When looking from above, saddles can be called T or V-shaped. A T-shaped saddle has a more pronounced difference between the nose and the seating area of the saddle, giving more space for thighs.
A V-shaped saddle has a gradual shift in the width towards the nose of the saddle, meaning you can shift sitting further back or front easily.
The right saddle for the right bike - consider your riding discipline and bike geometry
Liv Vall E+ Pro E-Bike Riding 21, by Sterling Lorence
Not only is there the choice of the right saddle for the right rider, but different bikes also call for a different saddle. For example, different mountain biking disciplines require very different saddle qualities. In cross-country mountain biking most riders prefer a road saddle, whereas trail riders go for cutout saddles more.
Locatelli explained that the geometry of each bike is very different and affects the position This means different body parts are touching the saddle - think of a TT bike versus a downhill mountain bike - so hence the saddle requirements are different.

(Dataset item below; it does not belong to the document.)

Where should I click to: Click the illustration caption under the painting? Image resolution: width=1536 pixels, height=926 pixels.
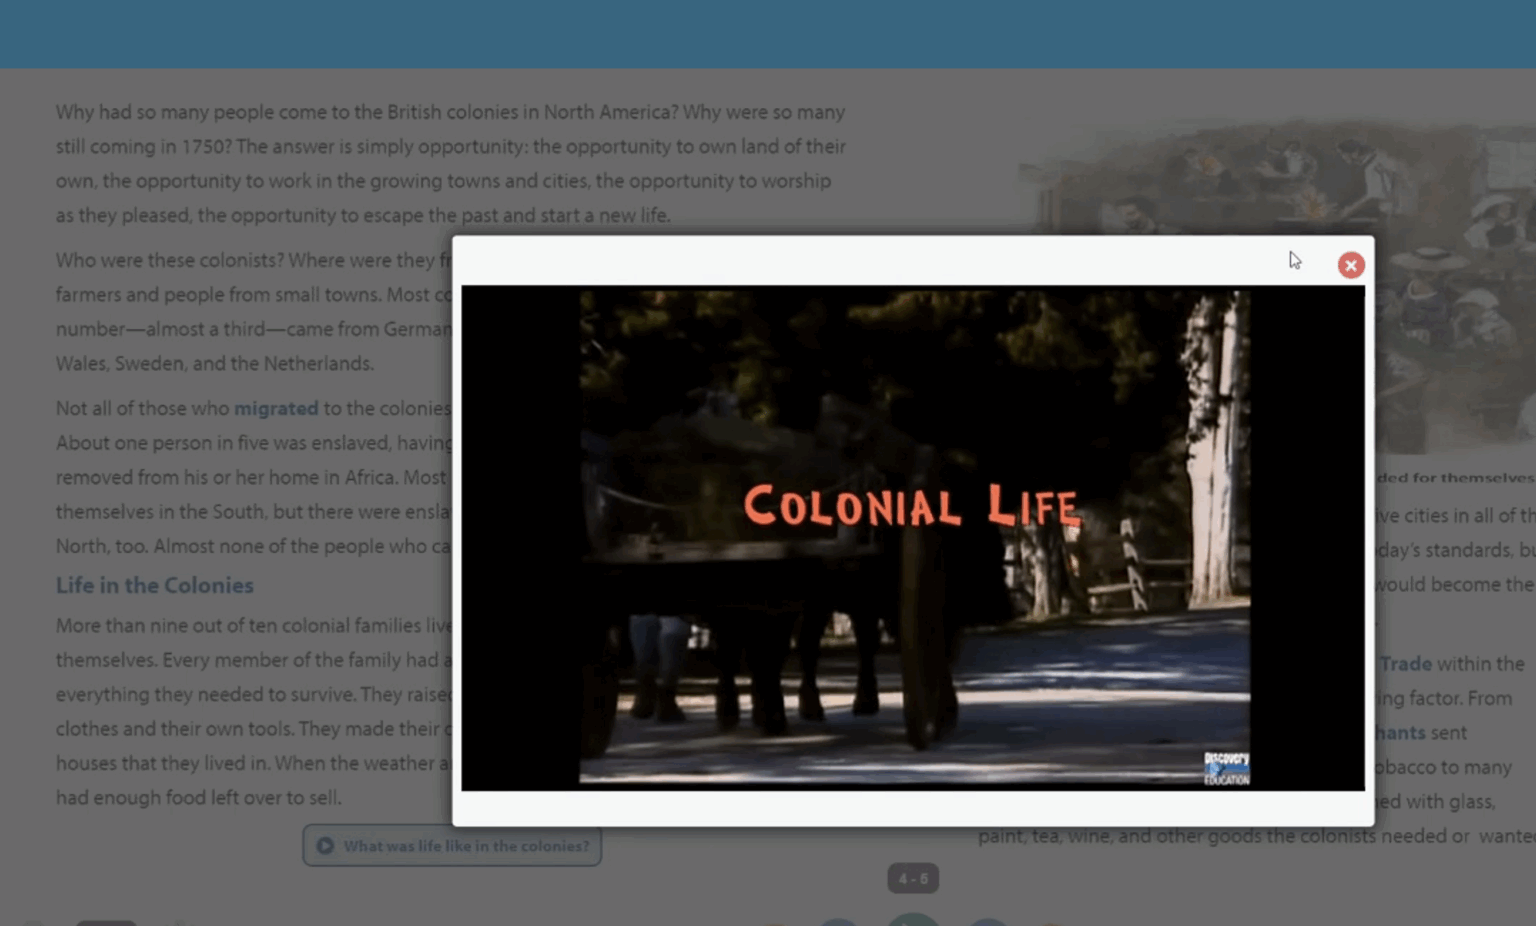coord(1454,478)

The intensity of the riding is also a factor.
"Same bicycle with different power output will create a different result in pressure mapping. The more power you have the less pressure you create on the saddle. The harder you are pushing the more comfortable any saddle is."

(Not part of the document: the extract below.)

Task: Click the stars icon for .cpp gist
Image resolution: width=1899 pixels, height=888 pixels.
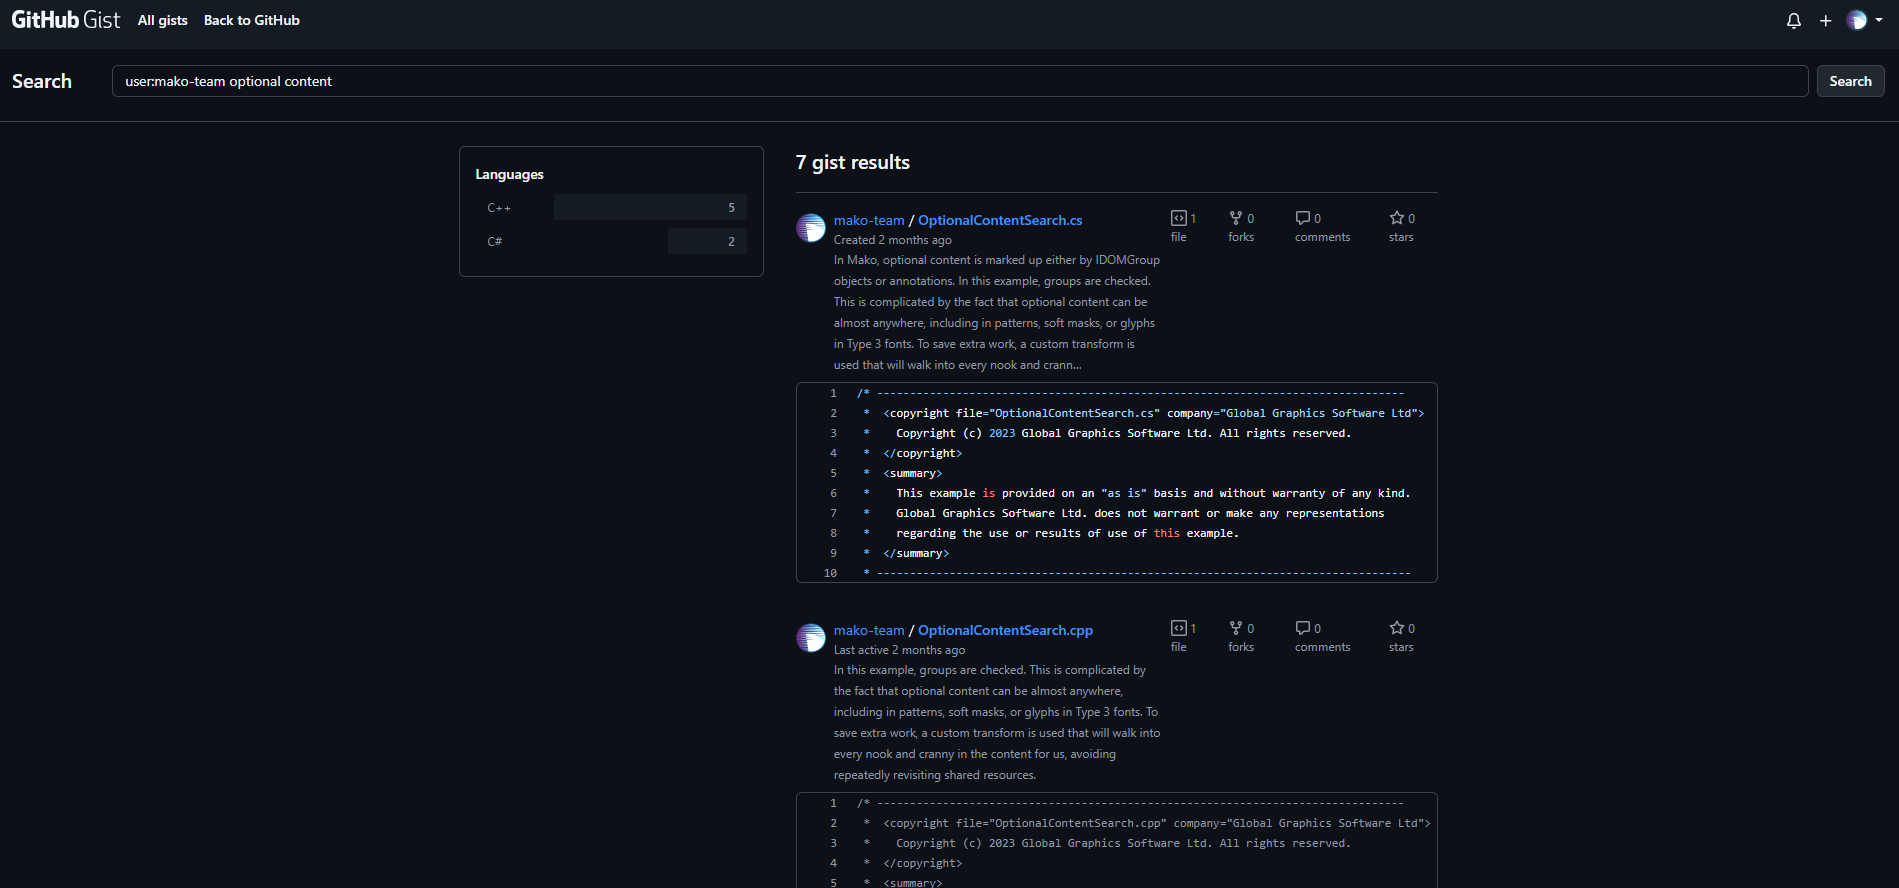Action: pyautogui.click(x=1397, y=628)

Enduro and downhill mountain bike riding require less time on the saddle, and in both disciplines, the saddle can actually work as a steering mechanism in addition to being a seat, Locatelli says.
The saddle rails on mountain bike saddles need to also accommodate a possible dropper post -
If you’re a gravel rider, a road-orientated saddle is likely going to be a good choice - and you can further improve the comfort by choosing less or more padding, depending on your style; if you race, a stiffer saddle offers more power, and if you rather do social rides on canal towpaths, a padded, more supportive wave-shaped saddle might be a better option.

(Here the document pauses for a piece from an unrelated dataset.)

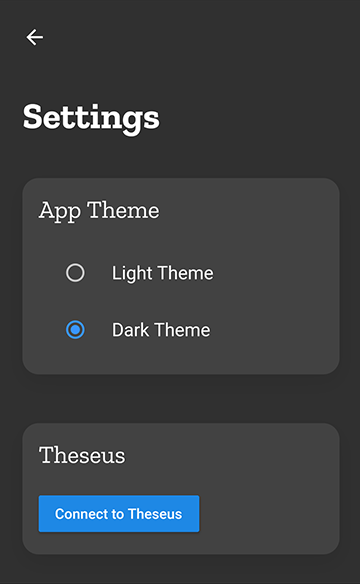Click blank header area right of back arrow
The image size is (360, 584).
(x=201, y=37)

Trial and error - adjusting to a saddle
Once you’ve done your research; you’ve measured your sit bone width and your current saddle and figured out what your riding position is, it’s time to go shopping.
It goes without saying that you should test multiple saddles before you stick to one - and you need to test them long enough.
“It takes about three to four weeks to adapt to a saddle,” Fizik’s Locatelli says. That is why you cannot really judge if a saddle is right for you after one week of riding it. Many saddle retailers offer a saddle guarantee - usually 30 days - so that you can test a saddle worry-free and not end up paying for something that doesn’t suit your bum at all.
Saddle comfort beyond the saddle
Kostüme womens bib short.jpg, by Suvi loponen
Locatelli highlights that even if you have the right saddle size and shape, a big part of saddle comfort comes from having the right pair of padded shorts, with a chamois that is anatomically the best for the individual. The best women’s bib shorts have been designed specifically with women’s anatomy in mind, and they are a necessary investment if you wish to ride multiple hours on the bike.
Another aspect of saddle comfort is reducing friction. Chamois cream is great for that, as it helps to keep your skin happy by reducing friction and being antibacterial. There are many chamois creams that have a female-specific PH level so that they won’t result in any unwanted itchiness after a long day in the bibs. And remember to be generous with the cream - always apply more than you think you need and never double dip.
Ass Magic chamois cream, by Aaron Borrill
There has also been a reasonable amount of talk about whether you should trim away hair around the bikini area - many suggest not, and if you do, at least don’t shave but rather wax. After all, the hair is there for a reason and removing it will irritate the skin.
Saddle comfort might seem impossible to achieve, but really once you know what different saddles offer and how they suit your individual needs and riding style, you will almost certainly find that there is more than one saddle that is “the one” for you.